In what is becoming a semi-annual event, Chair Al Gobeille met with members of the Roundtable’s Health Care Working Group, chaired by Mike Walsh, to provide an update on progress of the All Payer Model term sheet currently being negotiated with Centers for Medicare and Medicaid Services (CMS). The term sheet describes the basic policy framework that would allow Vermont’s health care providers, payers, and the government to operate an all-payer model. And this framework would ultimately provide an approach to health care payments that reward the health care system for providing high value care and benefit Vermonters.

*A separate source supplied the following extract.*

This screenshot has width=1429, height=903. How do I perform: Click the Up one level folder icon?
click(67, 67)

At its essence the state agrees to coordinate Medicaid and commercial insurers, and commits to financial targets and quality goals, in exchange for which the federal government will allow Medicare to participate in the Vermont system. Gobeille noted that the proposal aims to make health care more affordable by bringing health care spending closer to economic growth; the term sheet sets a 3.5% spending target and a 4.3% spending cap, with a commitment that Medicare will grow more slowly in Vermont than nationally. The financial targets are based on health care services in Vermont’s Medicare, commercial and Medicaid ”shared savings” program today, which covers most hospital and physician services.

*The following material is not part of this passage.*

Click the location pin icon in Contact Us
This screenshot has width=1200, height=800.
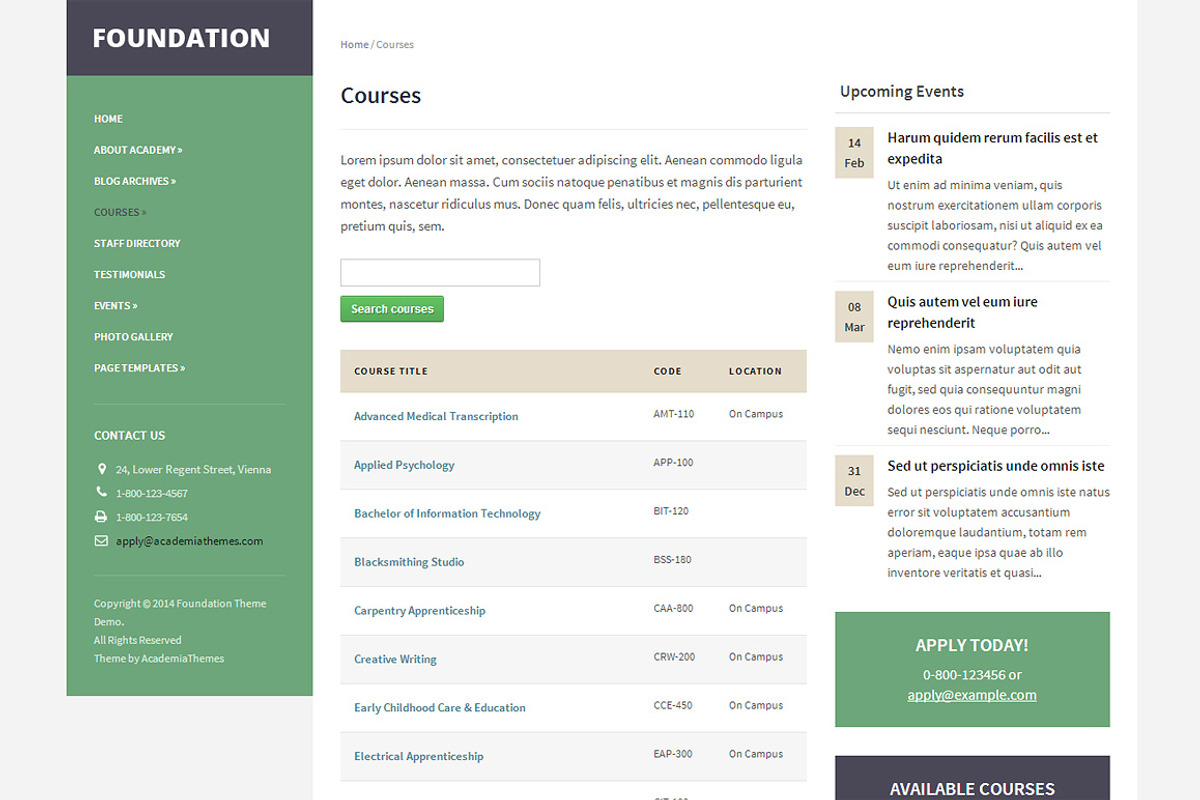click(x=102, y=468)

Vermont aims to improve quality of care by increasing access to primary care, reducing the prevalence of chronic disease, and addressing the substance abuse crisis. And by working with existing mental health, substance abuse and long-term services and support providers, Vermont will have created an integrated health care system. Al Gobeille and the GMCB, as charged by Act 48, will hold the Accountable Care Organizations (ACOs) financially accountable for quality measures.